Skin Game is solid. Very solid. But based on many glowing reviews and the intriguing blurb on the back of the book, I expected something a little more intense and a little more captivating. The characters are interesting enough, the love story is believable, but lacking the oomph that would have made the story a keeper.
Kyra Beckwith is a girl on the run. She and her father were small-time hustlers, traveling across the US and conning men out of their money. Her father decided to try to make it big in Vegas, and soon Kyra found her father dying in an alley, courtesy of Gerard Serrano, one of the most ruthless casino owners on the strip. She vowed to get revenge on Serrano, and did – she made him fall madly in love with her. Intending to marry her, Serrano gave her absolute power in the casino, and the night he left for business, she immediately broke the house, cashed in all her chips and ran. It helped that Kyra has a special ability: whenever she physically touches someone, she temporarily gains their skills. At the casino, she only had to touch the right people, and she immediately became a skilled gambler.
Now she has millions of dollars, and is waiting for her friend Mia to come home so they can cross the border safely. Meanwhile, she has to lay low, and spends the time driving to little towns and going to local bars to cheat arrogant guys out of a few bucks. She has the bad feeling that Serrano has sent someone out to get her, and she’s right – he’s hired Reyes, an assassin with the perfect record.
Reyes trails her for a little while, and when he sees her get into a little trouble during a hustle, he comes to her aid. He begins to get the feeling that something’s wrong: she’s nothing like the cold, ruthless woman Serrano described. He makes her take him along for a ride, and she agrees, thinking that she might spend the night with him and then sneak away as he sleeps. Too bad for her that he has no intention of letting her get away. Eventually, Kyra reluctantly decides that a partner in crime might be useful. They develop a fast friendship, and it soon becomes clear to Reyes that Serrano’s information on Kyra was a total lie – it’s obvious that Kyra loved her father, and didn’t kill him for money. Meanwhile, it seems like there are more hit men after her, and Reyes decides to place his loyalty her and figure out what’s going on. And, of course, there’s the teeny little problem of telling her that he was the one sent to kill her.

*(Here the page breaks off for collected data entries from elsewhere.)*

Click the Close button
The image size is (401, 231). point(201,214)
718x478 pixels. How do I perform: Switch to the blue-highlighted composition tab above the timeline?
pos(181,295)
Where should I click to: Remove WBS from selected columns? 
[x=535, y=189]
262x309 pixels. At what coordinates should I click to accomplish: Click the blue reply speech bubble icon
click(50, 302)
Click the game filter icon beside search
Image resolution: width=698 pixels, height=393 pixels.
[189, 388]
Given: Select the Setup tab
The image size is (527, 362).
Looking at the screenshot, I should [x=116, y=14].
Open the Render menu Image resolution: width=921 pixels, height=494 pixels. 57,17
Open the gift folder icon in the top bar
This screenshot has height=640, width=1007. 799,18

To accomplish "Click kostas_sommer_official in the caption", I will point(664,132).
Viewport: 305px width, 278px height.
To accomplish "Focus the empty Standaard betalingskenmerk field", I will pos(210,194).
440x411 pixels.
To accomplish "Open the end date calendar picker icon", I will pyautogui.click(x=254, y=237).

Surprisingly, I was not feeling the urgency or tension throughout much of the story. A lot of time was devoted to the falling-in-love, which was (also surprisingly) standard, and happened much sooner than expected. Reyes falls for Kyra quickly, trusts her quickly, and decides to help her quickly. I expected this would-be assassin to have a little more internal conflict about falling in love with a hit so speedily. Instead, they spend a lot of time talking about their respective dysfunctional childhoods, discovering that they’re kindred spirits. Which was sweet enough, but typical.

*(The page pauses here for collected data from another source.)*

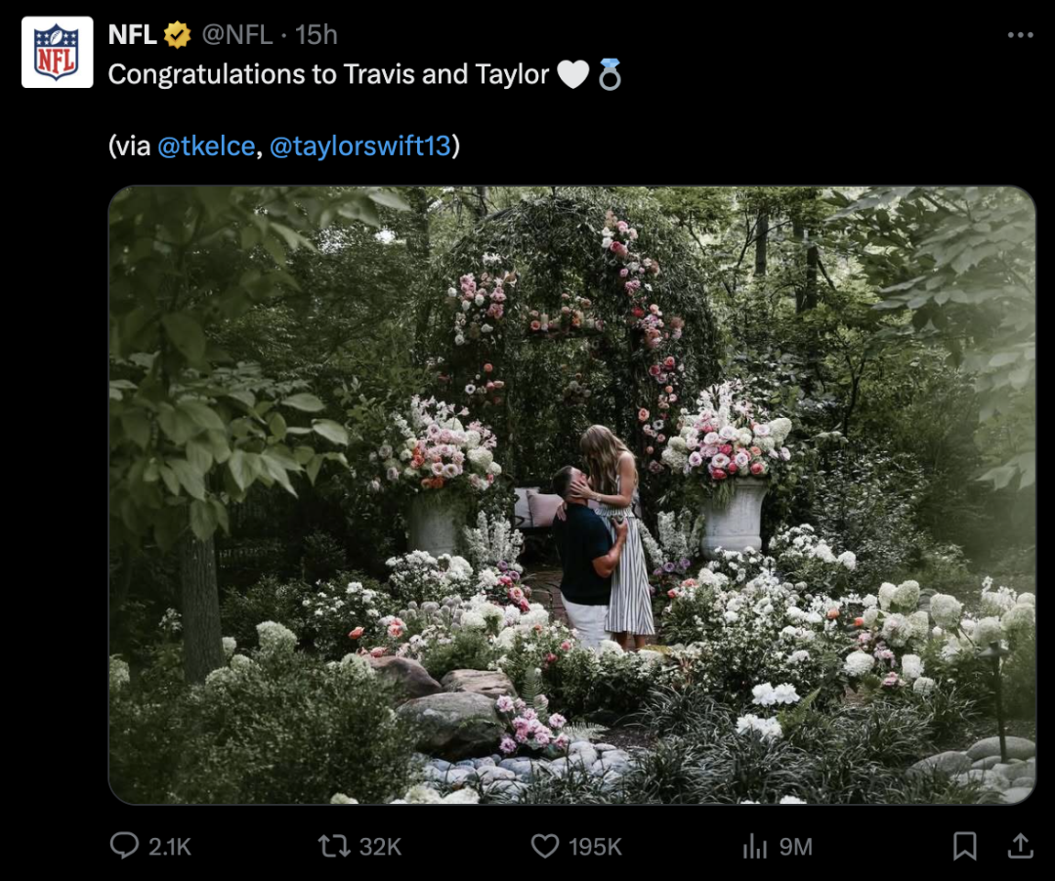Viewport: 1055px width, 881px height.
Task: Click the 32K repost count
Action: click(x=381, y=846)
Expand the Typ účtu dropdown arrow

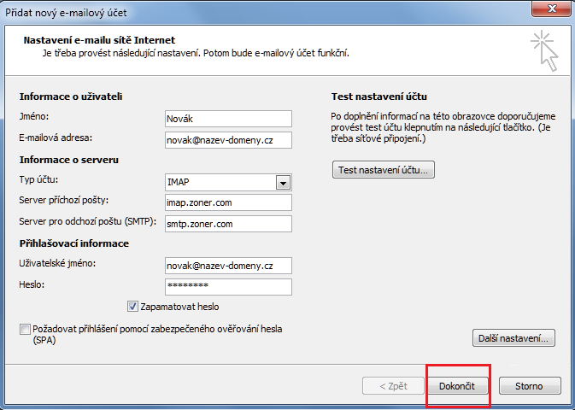(283, 182)
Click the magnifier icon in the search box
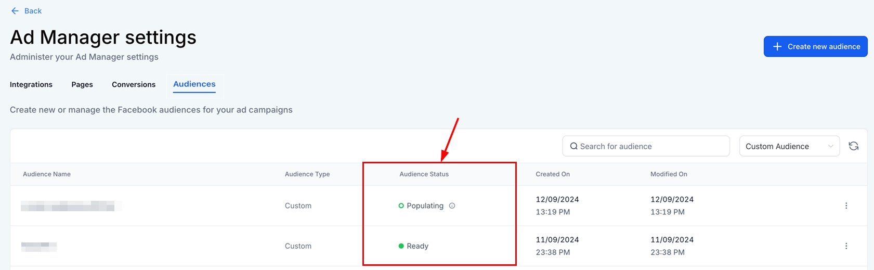This screenshot has height=270, width=874. 573,146
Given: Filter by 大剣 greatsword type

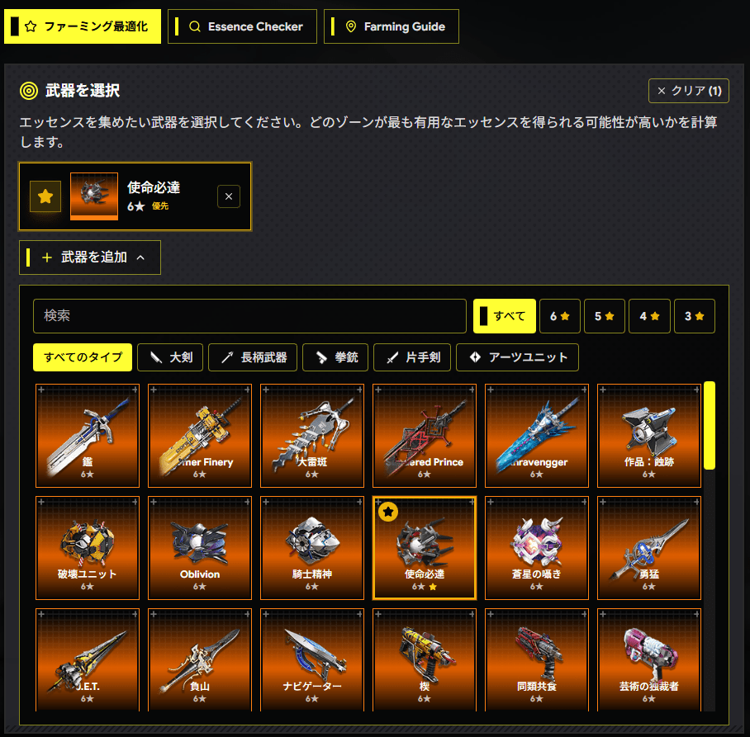Looking at the screenshot, I should pyautogui.click(x=170, y=357).
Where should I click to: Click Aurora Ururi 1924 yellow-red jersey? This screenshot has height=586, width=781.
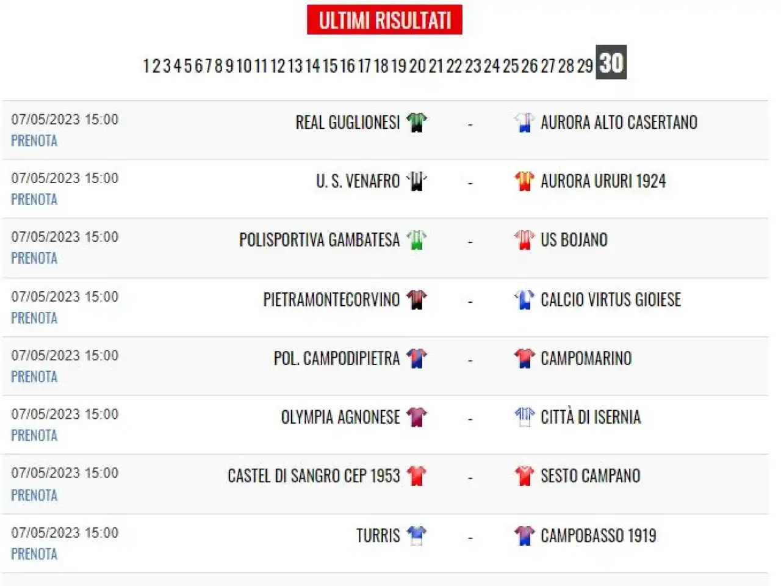(524, 181)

Kyra is a generally nice girl; which makes things a little uninteresting when it comes to conflict, only because she usually chooses the very reasonable thing to do. She’s used to dealing with one-nighters, but there’s something about Reyes that makes her want to keep him around. I actually began feeling sorry for her, because she’s had a pretty lousy life; she’s like a poster child for broken homes. Forced to live a life on the road, she’s used to eating junk food. When Reyes cooks her a real meal, she’s touched beyond words. She’s surprisingly trusting; I suppose it is refreshing that she doesn’t deal with artifice – she is true to her feelings and owns up to them. Reyes is also scarily normal for a killer. Seriously, if I weren’t told at the onset that he’s an assassin with a perfect record and that she’s a petty thief, I’d have thought that these were just two small-town people falling in love.

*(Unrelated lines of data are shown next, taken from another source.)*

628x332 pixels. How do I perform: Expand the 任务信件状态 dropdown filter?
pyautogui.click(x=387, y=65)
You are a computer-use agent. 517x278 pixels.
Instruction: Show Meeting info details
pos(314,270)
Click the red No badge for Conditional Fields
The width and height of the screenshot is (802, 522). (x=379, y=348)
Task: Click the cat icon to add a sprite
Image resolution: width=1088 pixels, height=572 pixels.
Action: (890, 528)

My main issue with the story, besides the general lack of impetus, was the way Kyra’s magical ability was handled. This may not be a problem for anyone else, but it bothered me that it was handled so cavalierly. She doesn’t know why she has it, how it works, how long it lasts, etc. It’s just…there. It doesn’t even have much of a role in the story; just there enough to be vaguely “paranormal” and then disappears until the end. After a while, her power stops working on Reyes, and she isn’t sure why. Frankly, I think it stops working on him so the author can write intimate love scenes without having Kyra experience the negative after-effects of her power.
I thought the secondary characters were pretty good. Serrano, the bad guy, is definitely pitiable. He truly fell in love with Kyra, and wrote her supremely cheesy poetry on his computer – I had to feel a little bad for this guy. Foster, Serrano’s right hand man, was ten times more interesting than Reyes. He has all the makings of a hugely tortured hero, and his suspicious disappearance in the book suggests a sequel. I hope so.
Maybe I came to Skin Game with wrong expectations, because I definitely ended the story on a disappointed note. This is a book that I liked after reading – the more I thought about it, the better I thought it was. It lacked excitement for me, but I’ll definitely read the next one, just to get some answers about Foster.